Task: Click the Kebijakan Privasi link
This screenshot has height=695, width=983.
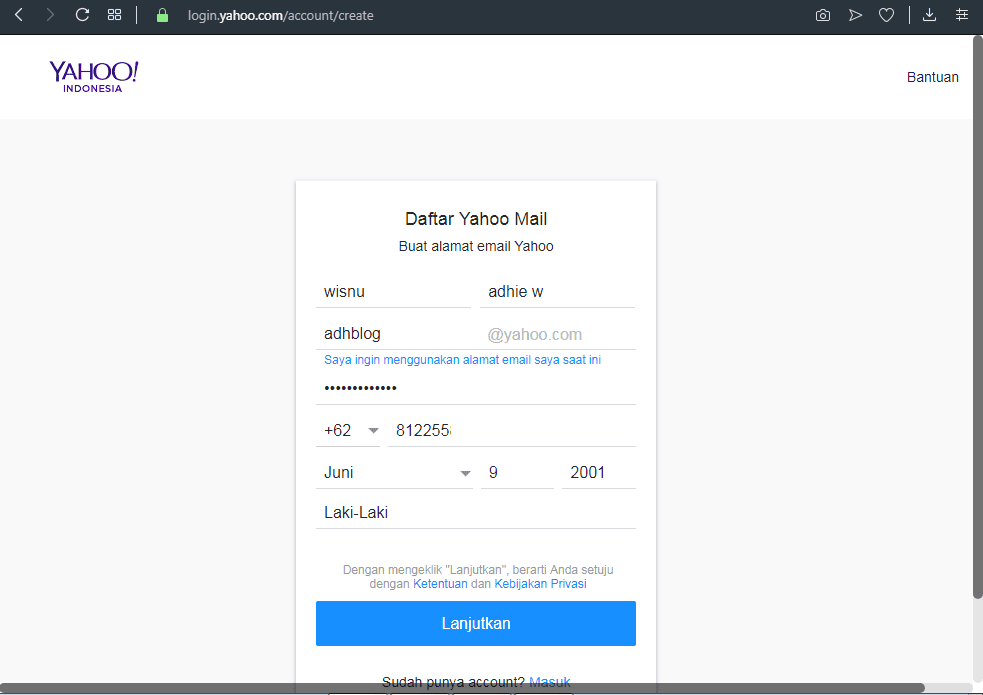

■ ■ ■ ■

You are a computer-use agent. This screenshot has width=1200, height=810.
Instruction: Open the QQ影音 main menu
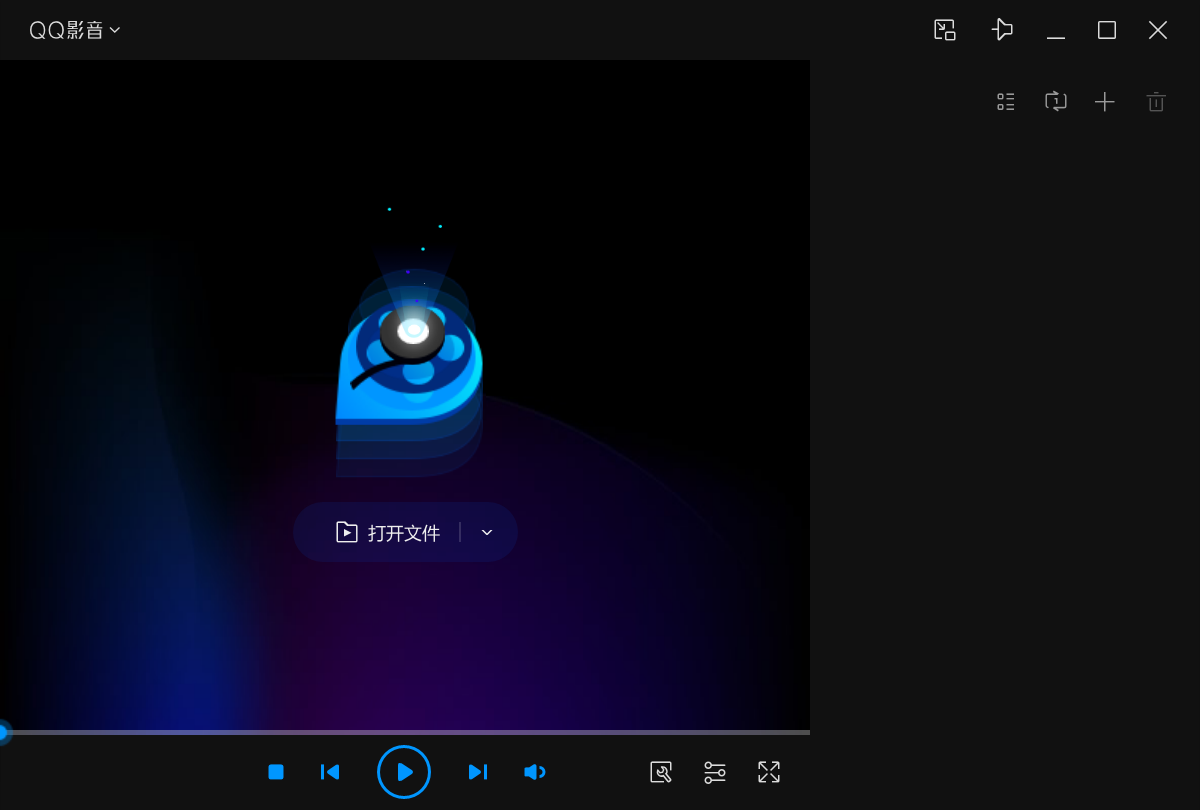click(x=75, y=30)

■ ■ ■ ■

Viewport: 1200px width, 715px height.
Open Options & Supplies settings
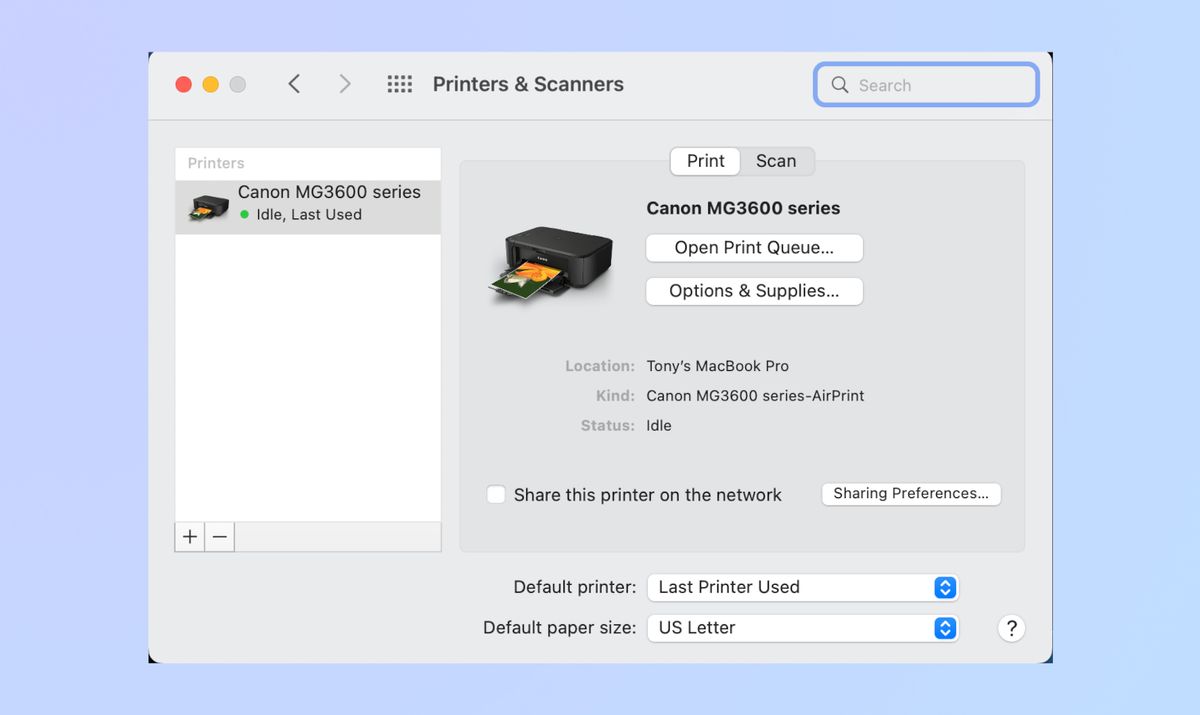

■ ■ ■ ■

Work task -
If a line of the records contains the word "height", count it; give only the total.

Exercise response -
3